▶ GIVEN REQUEST:
Reproduce verbatim the passage of the guest post on data decoupling from "The composition, splitting" to "Domain-Driven Design (DDD).".

▶ PAGE EXTRACT:
(begin)
Guest post from Fred Chien （錢逢祥）of Brobridge
An example of rapid implementation of Open API requirements
Unless your application is in a state where there is no data requirement or no data residency (refer to the old article: “Three Microservice Applications with Different Difficulties“), data decoupling is the ultimate issue cannot be ignored. Since all applications rely on data, data management problems, splitting, and decoupling becomes extremely important. Wrong data splitting or failure to implement data decoupling will make microservice architecture impossible.
In fact, if you are familiar with applying the CQRS model, even without data reconstruction, you can achieve a certain degree of data decoupling. Even if it is used in a non-microservice architecture application, CQRS can still benefit you a lot.
For those who have no idea why data decoupling is required and how to do it, this article will discuss the problems encountered in data decoupling through service splitting. Finally, we use the Open API as an example to illustrate the practical application method of CQRS.
The composition, splitting and decoupling of an application
The composition of an application is usually divided into two parts: “Business Logic” and “Data”, both are indispensable. When we are splitting microservices, it is the goal to cut these two parts apart.
Relatively speaking, the splitting of logic and functionality is easier than the decoupling of data. The simple implementation can even be achieved by only working on the code. The most challenging thing is to sort out the business and even be completed by introducing Domain-Driven Design (DDD).
However, splitting and decoupling at the data level is not that easy. In addition to the complexity of the structure, the problem of system efficiency will also be considered. The tasks are not just disassembling and reconstruction. In practice, many risks and data management problems are coming up if the data structure is changed while splitting the old system.
(end)
▶ RECORDED DATA:
(begin)
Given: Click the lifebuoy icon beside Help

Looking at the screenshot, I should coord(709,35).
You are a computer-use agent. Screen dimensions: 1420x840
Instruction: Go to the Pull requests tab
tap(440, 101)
(end)
▶ FULL ANSWER:
The composition, splitting and decoupling of an application
The composition of an application is usually divided into two parts: “Business Logic” and “Data”, both are indispensable. When we are splitting microservices, it is the goal to cut these two parts apart.
Relatively speaking, the splitting of logic and functionality is easier than the decoupling of data. The simple implementation can even be achieved by only working on the code. The most challenging thing is to sort out the business and even be completed by introducing Domain-Driven Design (DDD).